Он взмахнул головою, показав мне тонко выточенное, острое, но приятное лицо, — усы его дрожали, когда он говорил, отчеканивая славянские слова:
— «Смертию смерть всеконечне погублена бысть», — знаете этот богородичен? То-то-с!
Шагов десять он прошел молча, быстро виляя по капризной тропе, потом вдруг остановился, приподнял шляпу и протянул мне руку.

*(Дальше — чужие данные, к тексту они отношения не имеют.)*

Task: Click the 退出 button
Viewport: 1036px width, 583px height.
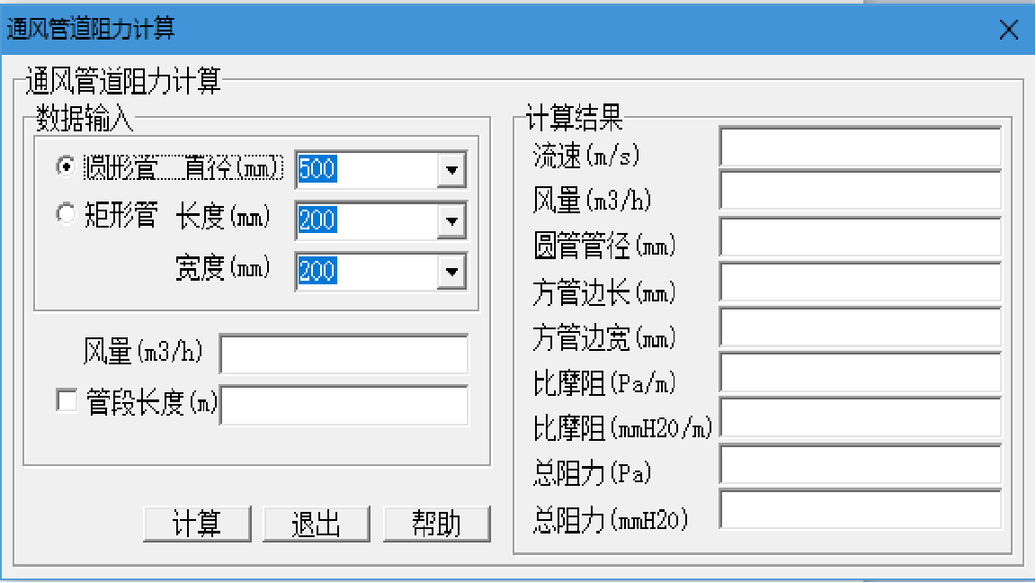Action: (316, 523)
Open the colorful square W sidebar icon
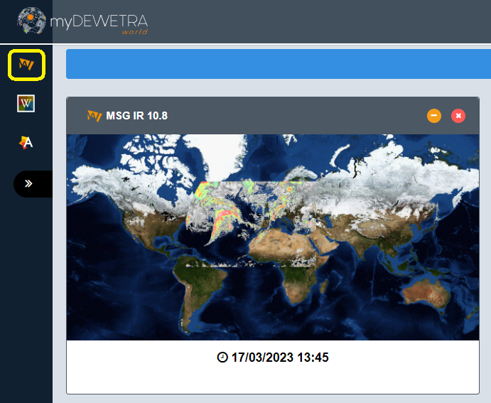 [x=26, y=104]
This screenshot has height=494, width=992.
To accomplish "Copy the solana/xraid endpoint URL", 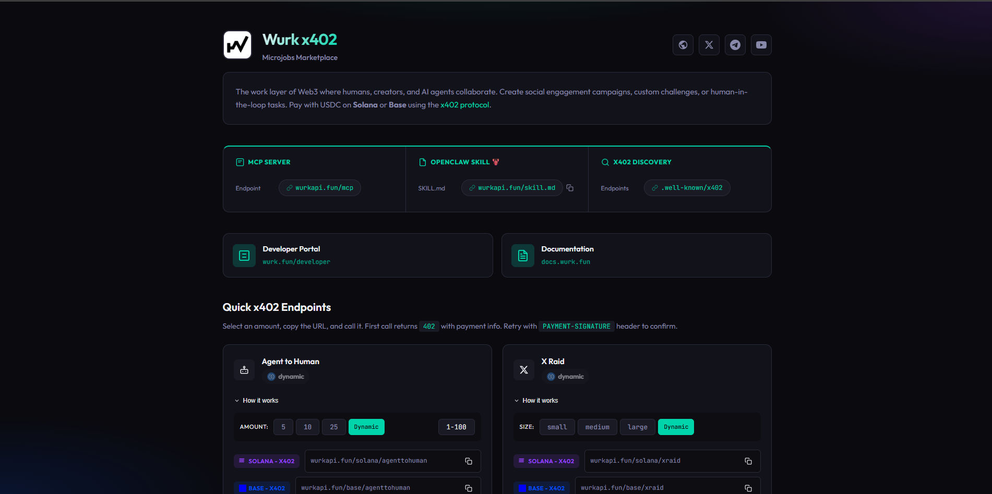I will (748, 461).
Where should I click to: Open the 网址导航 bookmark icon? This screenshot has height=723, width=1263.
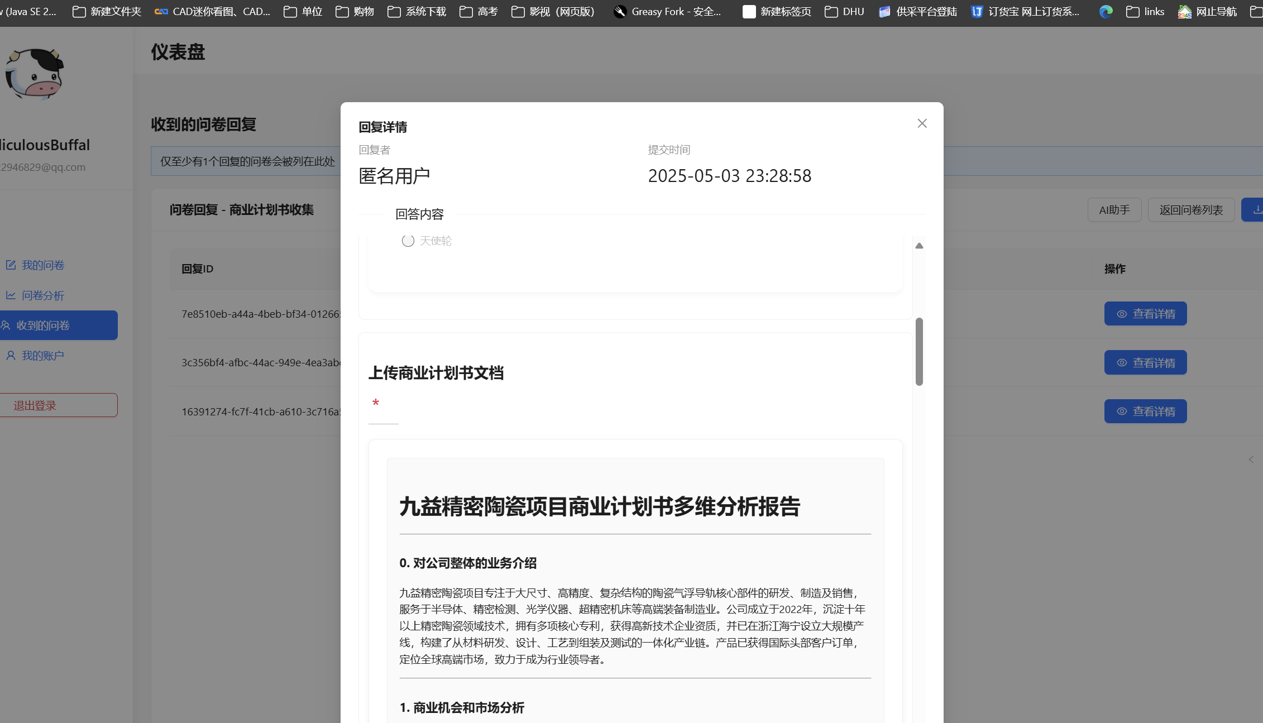point(1185,11)
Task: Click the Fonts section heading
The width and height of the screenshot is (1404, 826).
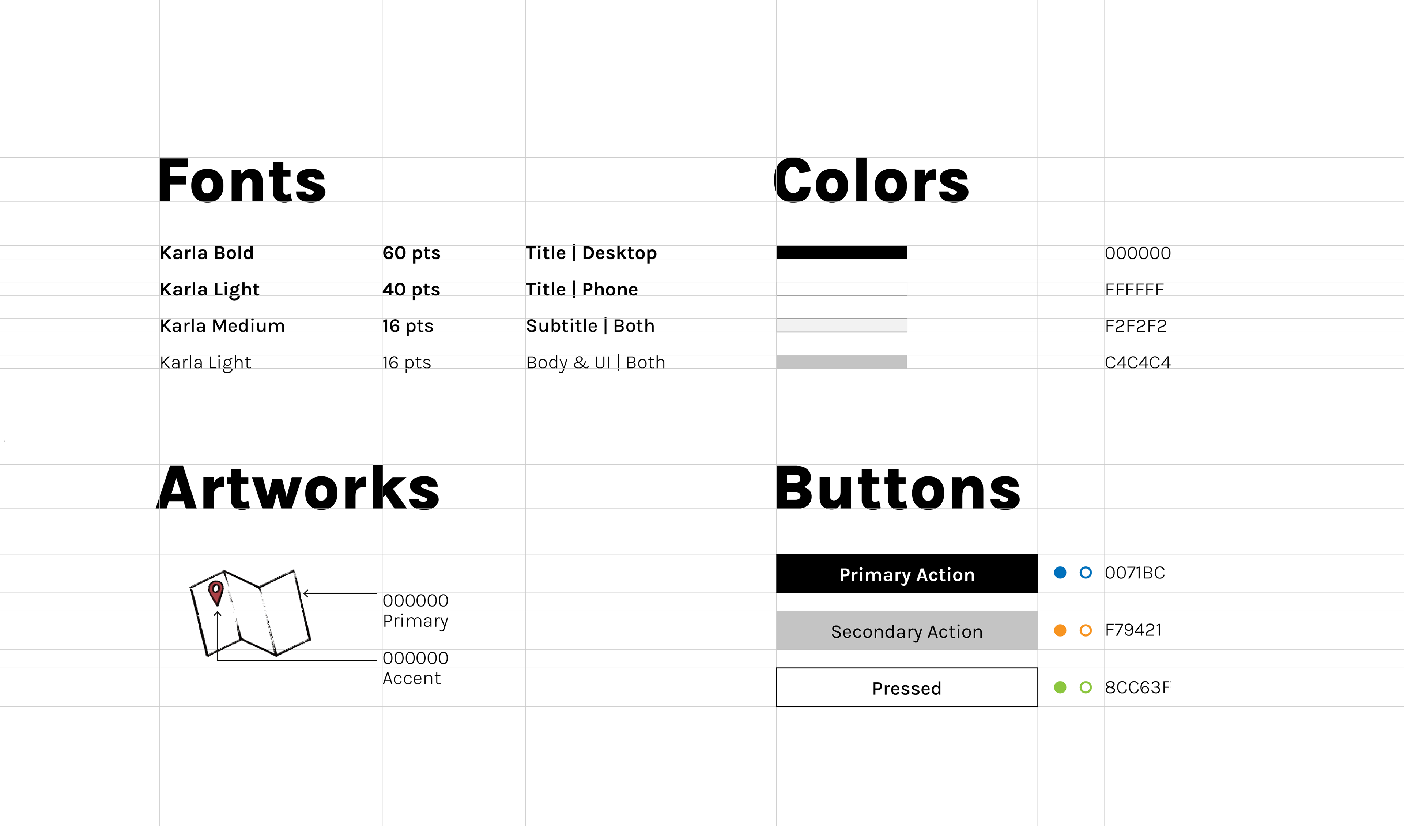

— Будемте знакомы, молодой человек: поручик Савва Яковлев Хорват, служил по государственному коннозаводству, а также по ведомству уделов. Под судом и следствием не был. Состою в чистой отставке от всех должностей… Домовладелец. Вдов. Характера — неуживчивого.
Он подумал и добавил:
— Тамбовский вице-губернатор Хорват — брат мой. Младший. Ему пятьдесят пять, мне шестьдесят один. Ше-сть-де-сят и один! Да.
Говорил он быстро, но четко, точно мысленно расставлял все знаки препинания.
— И вот, поручик Хорват, человек, видавший всевозможные виды, я недоволен кладбищами! Недоволен всюду и везде!
Он снова задорно потряс рукою в воздухе, огибая широкую дугу над крестами.
— Сядемте. Я вам объясню…
Сели на скамью под боком белой часовенки над чьею-то могилой. — поручик Хорват снял шляпу, вытер голубым платком лоб и густые волосы, торчавшие на шишковатом черепе серебряными иглами.
— Вслушайтесь: клад-би-ще! А?
Он толкнул меня плечом и объяснил, понизив голос:
— Клады бы искать надо здесь! Клады разума, сокровища поучений. А что я нахожу-с? Обида и позор. Всем — обида! «Вси в житии крест яко ярем вземшии» обижены нами, и за это будете обижены вы, буду обижен я. Поймите: «крест яко ярем» — а? Значит, признано, что жизнь — трудна и тяжела? Почтите же достойно отживших — они ради вас несли при жизни бремя и ярем, — ради вас! А зти, таи, не понимают!